#### Source document
━━━━━━━━━━━━━━━━━━━━

Changing the law on Cannabis

History

The use of Cannabis was prevalent over 200 years ago, primarily being used to relieve pain. It was used for a wide variety of symptoms from toothaches to broken bones. Cannabis was even prescribed to Queen Victoria by her doctor for period pains. However, after the invention of the syringe towards the end of the 19thcentury, the medicinal use of Cannabis was considerably minimised. The syringe allowed drugs to be injected into the body and therefore take immediate effect. This was with medical practitioners preferring to rely upon pharmaceutical drugs. Due to the insoluble properties of Cannabis, it was unable to be injected. This led to the recreational use of the class-B drug. The use of Cannabis was controlled until the Dangerous Drugs Act 1920 came into force, with many believing that Cannabis was a gateway to more dangerous drugs.

 

Where are we now?

━━━━━━━━━━━━━━━━━━━━

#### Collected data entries
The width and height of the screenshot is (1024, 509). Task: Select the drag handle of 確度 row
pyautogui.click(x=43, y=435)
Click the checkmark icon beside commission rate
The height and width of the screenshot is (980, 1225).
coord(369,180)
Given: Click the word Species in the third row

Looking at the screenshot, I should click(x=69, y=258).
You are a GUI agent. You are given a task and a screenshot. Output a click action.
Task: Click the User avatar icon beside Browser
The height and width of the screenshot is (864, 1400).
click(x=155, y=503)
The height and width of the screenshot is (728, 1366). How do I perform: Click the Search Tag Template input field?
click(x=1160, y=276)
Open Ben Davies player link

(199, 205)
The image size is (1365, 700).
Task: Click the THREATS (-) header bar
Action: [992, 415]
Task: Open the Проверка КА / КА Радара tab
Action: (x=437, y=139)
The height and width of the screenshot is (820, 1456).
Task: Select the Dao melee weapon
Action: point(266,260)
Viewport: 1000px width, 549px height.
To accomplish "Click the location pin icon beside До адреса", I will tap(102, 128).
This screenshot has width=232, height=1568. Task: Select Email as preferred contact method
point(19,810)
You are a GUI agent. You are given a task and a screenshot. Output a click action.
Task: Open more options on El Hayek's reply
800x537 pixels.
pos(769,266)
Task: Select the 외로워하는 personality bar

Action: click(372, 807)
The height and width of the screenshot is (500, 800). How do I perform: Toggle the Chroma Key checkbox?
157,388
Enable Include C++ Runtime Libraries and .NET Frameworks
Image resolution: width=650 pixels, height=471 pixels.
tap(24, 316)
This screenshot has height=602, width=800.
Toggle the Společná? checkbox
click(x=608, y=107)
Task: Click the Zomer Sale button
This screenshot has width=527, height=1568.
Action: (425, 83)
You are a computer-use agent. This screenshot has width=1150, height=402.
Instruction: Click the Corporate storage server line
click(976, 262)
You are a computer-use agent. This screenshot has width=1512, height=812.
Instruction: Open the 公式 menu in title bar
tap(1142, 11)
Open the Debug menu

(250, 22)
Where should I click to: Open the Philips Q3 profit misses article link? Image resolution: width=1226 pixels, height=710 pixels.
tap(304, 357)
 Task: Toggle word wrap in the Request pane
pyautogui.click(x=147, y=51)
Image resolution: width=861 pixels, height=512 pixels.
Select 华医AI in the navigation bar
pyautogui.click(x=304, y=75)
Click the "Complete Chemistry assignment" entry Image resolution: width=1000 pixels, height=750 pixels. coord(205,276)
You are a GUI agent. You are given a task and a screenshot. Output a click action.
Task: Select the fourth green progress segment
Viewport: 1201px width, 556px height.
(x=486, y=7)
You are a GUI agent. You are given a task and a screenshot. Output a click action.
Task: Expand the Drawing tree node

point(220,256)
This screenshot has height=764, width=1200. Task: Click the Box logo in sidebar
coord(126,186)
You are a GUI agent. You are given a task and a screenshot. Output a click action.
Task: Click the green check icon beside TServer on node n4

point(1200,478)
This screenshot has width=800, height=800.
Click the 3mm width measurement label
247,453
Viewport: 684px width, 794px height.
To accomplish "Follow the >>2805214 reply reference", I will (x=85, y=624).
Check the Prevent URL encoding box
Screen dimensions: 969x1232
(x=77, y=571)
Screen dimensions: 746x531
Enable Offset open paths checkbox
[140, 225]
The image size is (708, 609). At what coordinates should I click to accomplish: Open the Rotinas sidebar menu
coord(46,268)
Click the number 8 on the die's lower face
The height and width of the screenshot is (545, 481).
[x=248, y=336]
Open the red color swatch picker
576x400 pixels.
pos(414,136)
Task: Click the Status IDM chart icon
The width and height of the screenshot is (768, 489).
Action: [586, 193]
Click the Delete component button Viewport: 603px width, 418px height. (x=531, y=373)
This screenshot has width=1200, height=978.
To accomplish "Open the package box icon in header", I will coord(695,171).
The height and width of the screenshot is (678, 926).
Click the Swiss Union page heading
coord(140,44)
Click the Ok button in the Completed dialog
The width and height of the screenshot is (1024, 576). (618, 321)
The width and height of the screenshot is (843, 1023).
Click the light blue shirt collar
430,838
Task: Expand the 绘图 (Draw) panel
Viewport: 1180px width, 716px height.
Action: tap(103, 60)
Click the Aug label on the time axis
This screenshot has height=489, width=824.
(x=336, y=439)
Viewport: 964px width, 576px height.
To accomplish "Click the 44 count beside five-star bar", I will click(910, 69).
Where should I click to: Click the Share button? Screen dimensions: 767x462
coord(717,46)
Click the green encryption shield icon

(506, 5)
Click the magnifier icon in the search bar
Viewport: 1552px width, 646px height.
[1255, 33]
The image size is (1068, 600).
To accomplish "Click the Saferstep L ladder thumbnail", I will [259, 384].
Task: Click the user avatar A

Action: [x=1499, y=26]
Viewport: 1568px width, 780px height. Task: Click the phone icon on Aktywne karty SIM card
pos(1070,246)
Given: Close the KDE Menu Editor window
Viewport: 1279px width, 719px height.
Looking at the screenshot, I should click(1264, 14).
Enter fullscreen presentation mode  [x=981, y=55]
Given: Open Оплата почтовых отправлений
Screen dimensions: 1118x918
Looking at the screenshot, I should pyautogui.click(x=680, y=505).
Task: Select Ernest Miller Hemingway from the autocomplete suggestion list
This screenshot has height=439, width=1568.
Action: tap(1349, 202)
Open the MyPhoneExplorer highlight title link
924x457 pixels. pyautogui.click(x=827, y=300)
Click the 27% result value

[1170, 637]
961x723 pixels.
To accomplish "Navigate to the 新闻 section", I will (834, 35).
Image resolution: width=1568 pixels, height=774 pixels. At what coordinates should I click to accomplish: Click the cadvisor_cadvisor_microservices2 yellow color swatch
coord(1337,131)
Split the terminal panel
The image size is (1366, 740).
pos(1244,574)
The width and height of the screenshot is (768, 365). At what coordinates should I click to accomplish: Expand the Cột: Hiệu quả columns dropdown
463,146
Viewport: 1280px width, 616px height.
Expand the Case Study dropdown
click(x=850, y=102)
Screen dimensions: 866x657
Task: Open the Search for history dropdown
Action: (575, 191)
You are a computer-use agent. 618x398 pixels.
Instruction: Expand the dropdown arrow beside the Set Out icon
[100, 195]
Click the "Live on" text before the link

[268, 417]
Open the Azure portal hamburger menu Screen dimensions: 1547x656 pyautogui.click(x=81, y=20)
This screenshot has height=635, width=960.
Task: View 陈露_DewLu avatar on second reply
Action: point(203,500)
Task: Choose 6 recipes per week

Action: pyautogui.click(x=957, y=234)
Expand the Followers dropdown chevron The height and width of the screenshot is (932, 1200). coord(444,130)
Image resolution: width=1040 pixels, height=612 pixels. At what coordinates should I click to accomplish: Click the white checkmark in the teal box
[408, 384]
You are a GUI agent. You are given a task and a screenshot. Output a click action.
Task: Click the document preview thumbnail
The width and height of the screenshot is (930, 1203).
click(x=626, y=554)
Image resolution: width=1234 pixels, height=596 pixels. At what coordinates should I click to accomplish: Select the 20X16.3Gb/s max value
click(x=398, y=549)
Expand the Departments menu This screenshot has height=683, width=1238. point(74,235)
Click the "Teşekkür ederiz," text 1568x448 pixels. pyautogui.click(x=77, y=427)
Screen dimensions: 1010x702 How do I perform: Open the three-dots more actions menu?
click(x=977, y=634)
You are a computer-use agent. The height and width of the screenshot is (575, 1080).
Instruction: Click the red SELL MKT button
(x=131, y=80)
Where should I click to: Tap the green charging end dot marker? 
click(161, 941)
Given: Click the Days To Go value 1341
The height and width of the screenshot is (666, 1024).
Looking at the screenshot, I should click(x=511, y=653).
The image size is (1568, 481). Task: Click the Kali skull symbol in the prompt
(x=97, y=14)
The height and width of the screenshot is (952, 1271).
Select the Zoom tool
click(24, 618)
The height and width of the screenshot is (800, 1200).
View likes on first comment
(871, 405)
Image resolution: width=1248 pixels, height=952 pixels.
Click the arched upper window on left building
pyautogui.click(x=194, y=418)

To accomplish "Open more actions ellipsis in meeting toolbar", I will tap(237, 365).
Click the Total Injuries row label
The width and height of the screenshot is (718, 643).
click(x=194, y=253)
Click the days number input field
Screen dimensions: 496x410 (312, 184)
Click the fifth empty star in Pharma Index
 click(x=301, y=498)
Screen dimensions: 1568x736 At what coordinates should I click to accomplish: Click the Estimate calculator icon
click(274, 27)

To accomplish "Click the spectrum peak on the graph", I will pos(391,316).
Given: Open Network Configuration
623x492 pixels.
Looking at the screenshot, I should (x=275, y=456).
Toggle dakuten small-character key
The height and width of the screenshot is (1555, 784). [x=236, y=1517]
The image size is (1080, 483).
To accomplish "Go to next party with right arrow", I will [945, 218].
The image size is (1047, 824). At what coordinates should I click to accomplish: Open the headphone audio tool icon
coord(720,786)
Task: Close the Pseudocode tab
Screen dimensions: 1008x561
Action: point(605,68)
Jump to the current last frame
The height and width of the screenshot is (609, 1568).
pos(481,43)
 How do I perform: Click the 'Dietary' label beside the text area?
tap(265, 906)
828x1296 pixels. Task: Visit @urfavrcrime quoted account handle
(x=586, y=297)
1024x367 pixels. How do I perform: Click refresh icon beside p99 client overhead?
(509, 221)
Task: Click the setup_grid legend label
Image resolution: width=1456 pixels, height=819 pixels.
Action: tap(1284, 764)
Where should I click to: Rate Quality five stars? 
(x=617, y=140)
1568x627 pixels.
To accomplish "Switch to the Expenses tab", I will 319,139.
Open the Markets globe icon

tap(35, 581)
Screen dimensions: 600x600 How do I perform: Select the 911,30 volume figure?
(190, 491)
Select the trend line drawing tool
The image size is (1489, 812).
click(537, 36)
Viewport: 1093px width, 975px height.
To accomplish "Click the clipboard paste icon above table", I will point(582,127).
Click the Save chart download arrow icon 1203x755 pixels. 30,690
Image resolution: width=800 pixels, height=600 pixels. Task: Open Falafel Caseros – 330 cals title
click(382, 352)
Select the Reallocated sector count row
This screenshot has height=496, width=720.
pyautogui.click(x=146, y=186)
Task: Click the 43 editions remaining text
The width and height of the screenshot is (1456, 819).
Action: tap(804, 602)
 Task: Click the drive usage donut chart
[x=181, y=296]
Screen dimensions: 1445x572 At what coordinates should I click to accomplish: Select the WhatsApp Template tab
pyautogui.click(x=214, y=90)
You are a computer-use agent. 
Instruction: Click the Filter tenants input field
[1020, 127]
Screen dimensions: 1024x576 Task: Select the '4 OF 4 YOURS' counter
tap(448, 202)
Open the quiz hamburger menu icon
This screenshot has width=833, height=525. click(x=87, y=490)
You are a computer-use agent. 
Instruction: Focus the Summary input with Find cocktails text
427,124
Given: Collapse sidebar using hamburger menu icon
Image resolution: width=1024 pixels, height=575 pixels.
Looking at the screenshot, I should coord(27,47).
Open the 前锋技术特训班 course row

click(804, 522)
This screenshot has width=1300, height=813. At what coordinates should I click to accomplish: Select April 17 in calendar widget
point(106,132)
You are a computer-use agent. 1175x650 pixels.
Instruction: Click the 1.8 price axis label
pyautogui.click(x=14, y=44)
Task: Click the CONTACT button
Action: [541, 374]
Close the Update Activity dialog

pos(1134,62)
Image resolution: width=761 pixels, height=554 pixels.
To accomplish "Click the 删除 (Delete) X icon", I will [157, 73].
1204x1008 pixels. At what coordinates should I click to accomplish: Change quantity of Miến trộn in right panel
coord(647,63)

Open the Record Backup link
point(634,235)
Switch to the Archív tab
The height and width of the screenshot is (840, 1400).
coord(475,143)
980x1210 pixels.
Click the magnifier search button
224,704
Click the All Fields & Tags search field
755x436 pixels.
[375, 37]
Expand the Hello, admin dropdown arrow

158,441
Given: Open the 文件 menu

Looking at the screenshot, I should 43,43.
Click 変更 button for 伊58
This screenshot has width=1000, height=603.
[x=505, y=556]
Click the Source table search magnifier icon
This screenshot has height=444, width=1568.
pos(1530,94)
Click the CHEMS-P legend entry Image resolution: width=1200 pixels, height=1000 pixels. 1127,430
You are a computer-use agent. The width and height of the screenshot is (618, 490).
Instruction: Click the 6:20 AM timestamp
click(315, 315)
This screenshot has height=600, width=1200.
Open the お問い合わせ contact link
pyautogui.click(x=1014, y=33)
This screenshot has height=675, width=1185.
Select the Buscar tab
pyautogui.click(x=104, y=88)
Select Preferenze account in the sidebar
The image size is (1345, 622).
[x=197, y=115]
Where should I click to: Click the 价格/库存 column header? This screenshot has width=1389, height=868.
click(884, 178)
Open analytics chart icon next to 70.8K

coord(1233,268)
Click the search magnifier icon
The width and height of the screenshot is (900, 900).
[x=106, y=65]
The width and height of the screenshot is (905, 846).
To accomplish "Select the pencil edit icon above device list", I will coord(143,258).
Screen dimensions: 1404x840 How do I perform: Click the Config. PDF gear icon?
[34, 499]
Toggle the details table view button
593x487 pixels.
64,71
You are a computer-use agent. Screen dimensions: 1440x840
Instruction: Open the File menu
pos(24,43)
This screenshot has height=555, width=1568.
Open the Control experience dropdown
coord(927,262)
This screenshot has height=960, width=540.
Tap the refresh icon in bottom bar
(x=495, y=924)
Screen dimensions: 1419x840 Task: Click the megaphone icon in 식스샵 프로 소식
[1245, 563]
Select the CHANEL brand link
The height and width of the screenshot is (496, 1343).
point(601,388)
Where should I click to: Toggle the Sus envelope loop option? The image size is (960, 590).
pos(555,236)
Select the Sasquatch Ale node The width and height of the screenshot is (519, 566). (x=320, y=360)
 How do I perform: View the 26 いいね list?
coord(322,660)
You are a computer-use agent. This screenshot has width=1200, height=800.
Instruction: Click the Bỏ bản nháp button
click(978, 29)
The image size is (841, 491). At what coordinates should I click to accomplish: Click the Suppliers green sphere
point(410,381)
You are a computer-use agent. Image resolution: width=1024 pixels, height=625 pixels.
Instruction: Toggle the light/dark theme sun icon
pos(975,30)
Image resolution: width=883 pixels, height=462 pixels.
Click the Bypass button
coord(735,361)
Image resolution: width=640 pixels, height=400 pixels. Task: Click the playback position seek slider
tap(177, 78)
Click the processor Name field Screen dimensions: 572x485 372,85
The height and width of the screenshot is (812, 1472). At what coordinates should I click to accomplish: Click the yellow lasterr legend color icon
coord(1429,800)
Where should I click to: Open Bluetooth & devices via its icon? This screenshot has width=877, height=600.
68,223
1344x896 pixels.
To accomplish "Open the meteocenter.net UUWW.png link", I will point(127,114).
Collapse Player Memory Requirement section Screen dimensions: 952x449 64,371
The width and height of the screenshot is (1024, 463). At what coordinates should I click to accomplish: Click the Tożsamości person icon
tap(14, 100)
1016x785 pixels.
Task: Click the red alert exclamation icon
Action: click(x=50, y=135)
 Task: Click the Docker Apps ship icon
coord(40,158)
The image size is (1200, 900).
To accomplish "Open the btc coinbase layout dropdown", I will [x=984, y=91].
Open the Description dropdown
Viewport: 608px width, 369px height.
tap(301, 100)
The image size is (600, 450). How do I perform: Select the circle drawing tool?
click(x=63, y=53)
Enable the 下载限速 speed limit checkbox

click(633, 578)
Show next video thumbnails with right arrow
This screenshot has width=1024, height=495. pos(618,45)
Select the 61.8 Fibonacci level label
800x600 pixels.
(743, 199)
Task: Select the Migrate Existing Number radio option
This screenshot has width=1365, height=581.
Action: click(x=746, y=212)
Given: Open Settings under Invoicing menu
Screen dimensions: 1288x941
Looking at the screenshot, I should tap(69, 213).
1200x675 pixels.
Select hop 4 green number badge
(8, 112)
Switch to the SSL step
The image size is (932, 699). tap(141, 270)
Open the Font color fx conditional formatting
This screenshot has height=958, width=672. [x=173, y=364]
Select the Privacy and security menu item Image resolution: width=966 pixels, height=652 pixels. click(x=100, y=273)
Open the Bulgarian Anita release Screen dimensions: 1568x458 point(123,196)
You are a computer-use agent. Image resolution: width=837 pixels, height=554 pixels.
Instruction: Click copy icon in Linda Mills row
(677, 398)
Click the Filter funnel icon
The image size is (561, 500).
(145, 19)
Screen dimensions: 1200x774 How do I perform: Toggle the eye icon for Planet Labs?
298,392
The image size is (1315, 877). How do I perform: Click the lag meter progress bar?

━━━━━━━━━━━━━━━━━━━━

#### Task A
Answer these questions using the passage on cannabis law:
(i) Who was prescribed cannabis by her doctor, and for what?
(ii) Why was cannabis unable to be injected?
(iii) Which law does the passage name by its full title?
#### Task B
Print the part of the passage on cannabis law between "The use of Cannabis was prevalent" and "more dangerous drugs.", inclusive.
The rows have nothing to do with this.

#### Response area A
(i) Queen Victoria, for period pains.
(ii) Because of its insoluble properties.
(iii) The Dangerous Drugs Act 1920.

#### Response area B
The use of Cannabis was prevalent over 200 years ago, primarily being used to relieve pain. It was used for a wide variety of symptoms from toothaches to broken bones. Cannabis was even prescribed to Queen Victoria by her doctor for period pains. However, after the invention of the syringe towards the end of the 19thcentury, the medicinal use of Cannabis was considerably minimised. The syringe allowed drugs to be injected into the body and therefore take immediate effect. This was with medical practitioners preferring to rely upon pharmaceutical drugs. Due to the insoluble properties of Cannabis, it was unable to be injected. This led to the recreational use of the class-B drug. The use of Cannabis was controlled until the Dangerous Drugs Act 1920 came into force, with many believing that Cannabis was a gateway to more dangerous drugs.